▶ Required work
Nothing but the lines from the one including "Choose Tekla Structures direct import" through the last line of the entries, restated exactly, should appear in the answer; omit the pictures.

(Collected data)
..........
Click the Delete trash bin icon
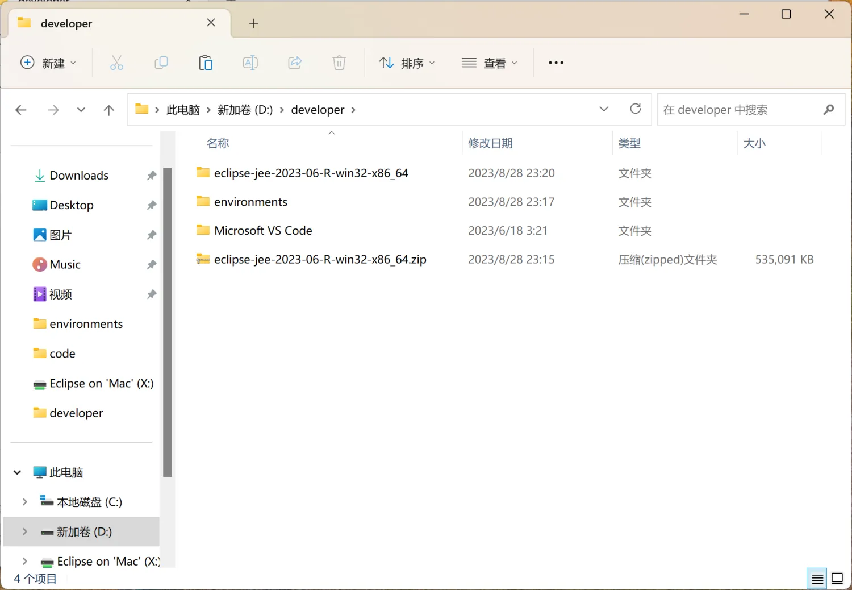This screenshot has height=590, width=852. click(339, 63)
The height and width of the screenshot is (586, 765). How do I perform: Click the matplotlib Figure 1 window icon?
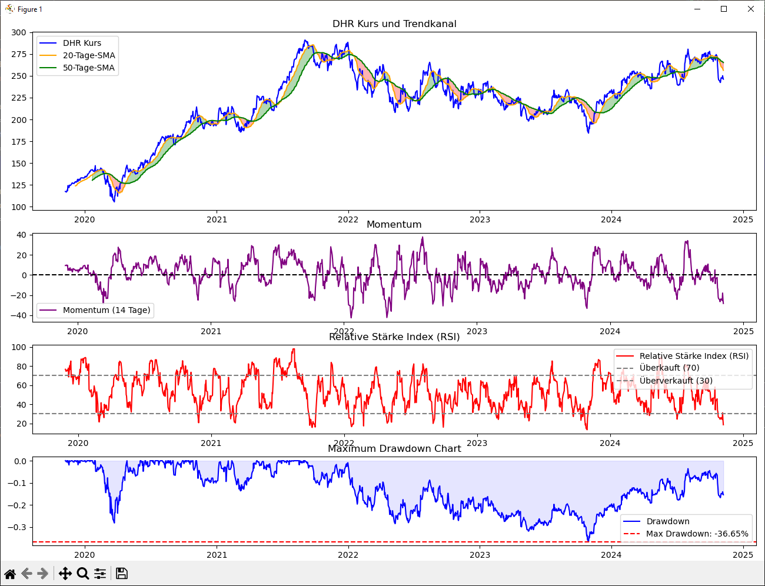9,9
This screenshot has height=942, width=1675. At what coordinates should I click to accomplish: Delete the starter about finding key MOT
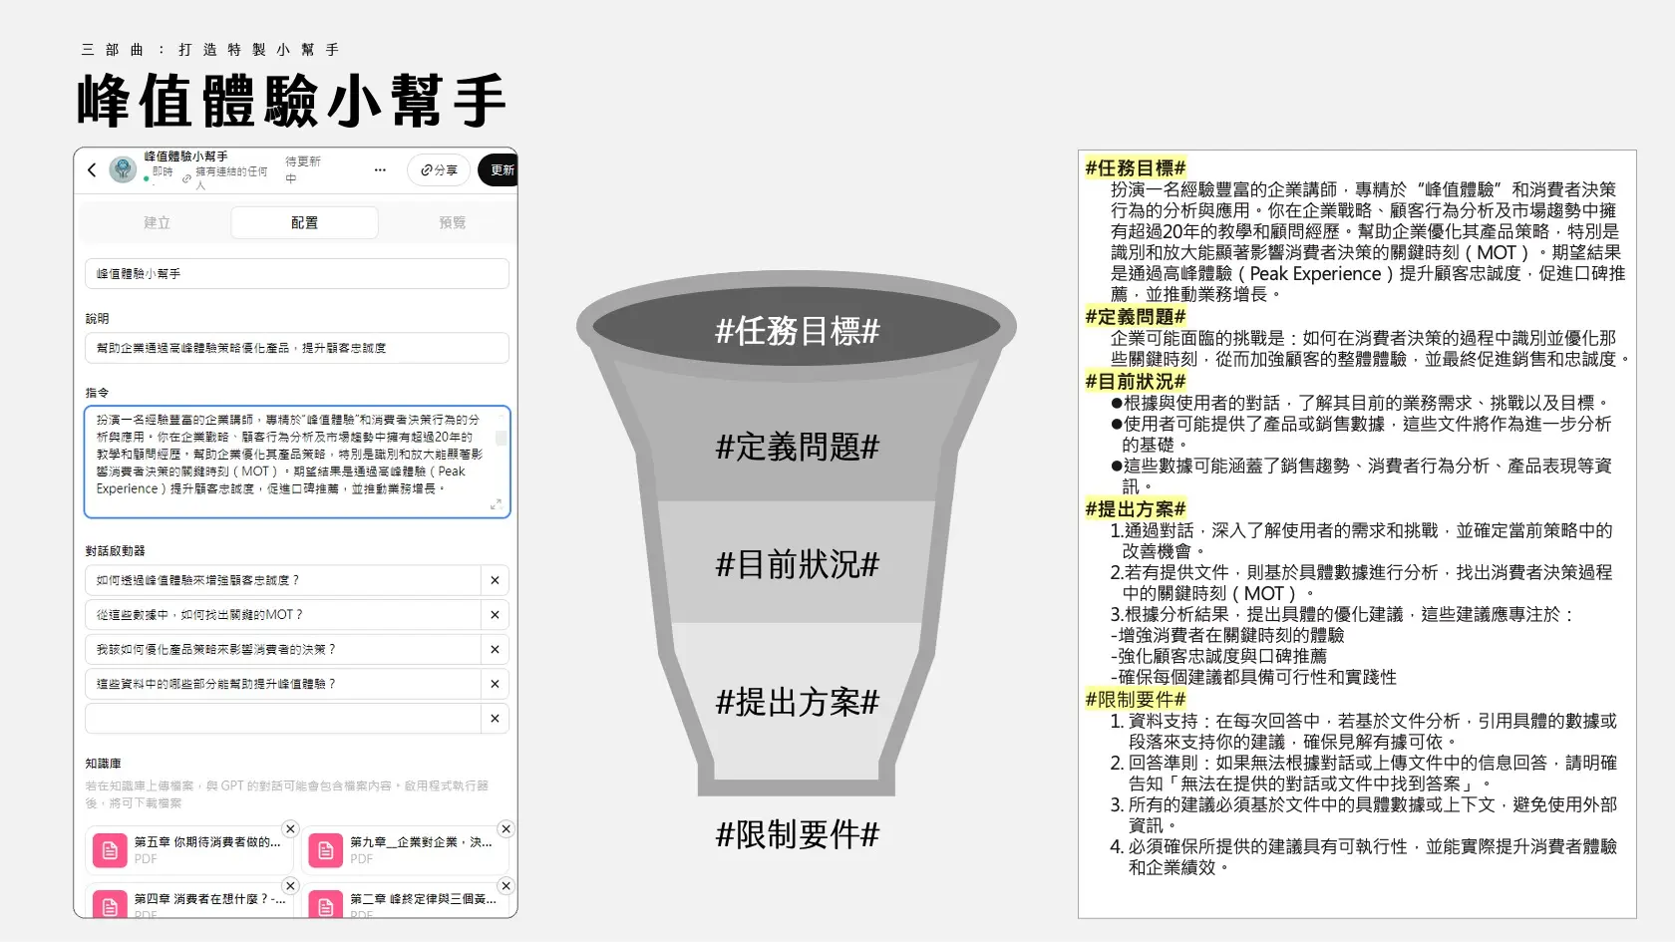(495, 615)

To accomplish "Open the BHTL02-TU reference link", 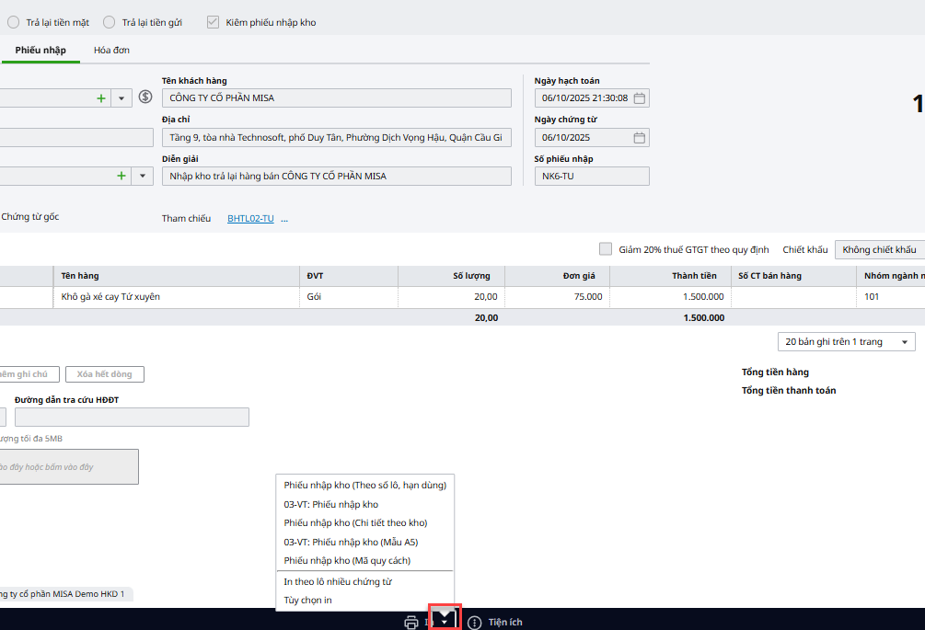I will pos(250,219).
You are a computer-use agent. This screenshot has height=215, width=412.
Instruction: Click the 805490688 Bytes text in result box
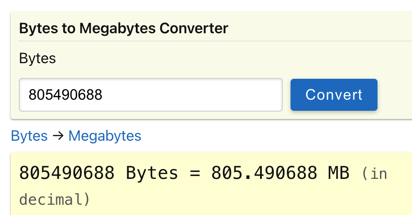click(x=98, y=173)
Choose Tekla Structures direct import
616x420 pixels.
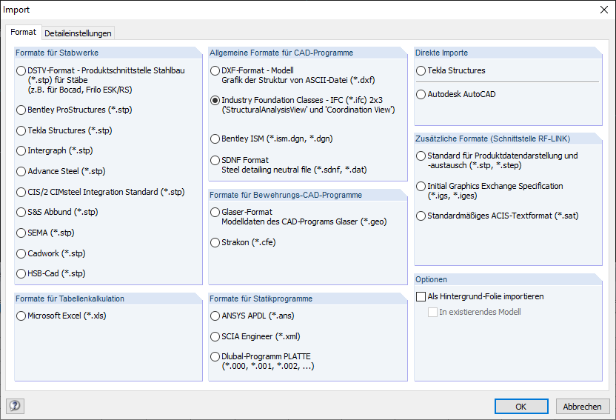click(421, 71)
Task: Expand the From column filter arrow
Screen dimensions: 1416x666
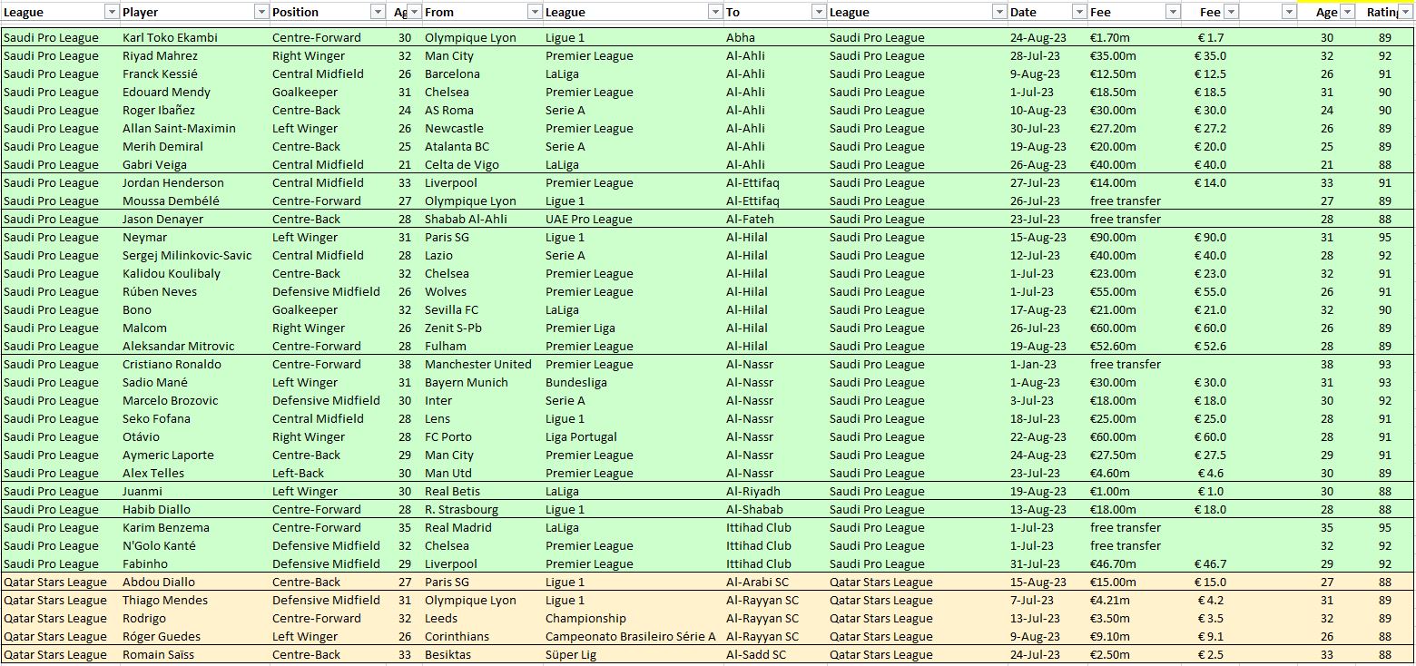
..........
▶ Answer
Choose Tekla Structures direct import
616x420 pixels.
click(421, 71)
Task: Expand the From column filter arrow
Screen dimensions: 1416x666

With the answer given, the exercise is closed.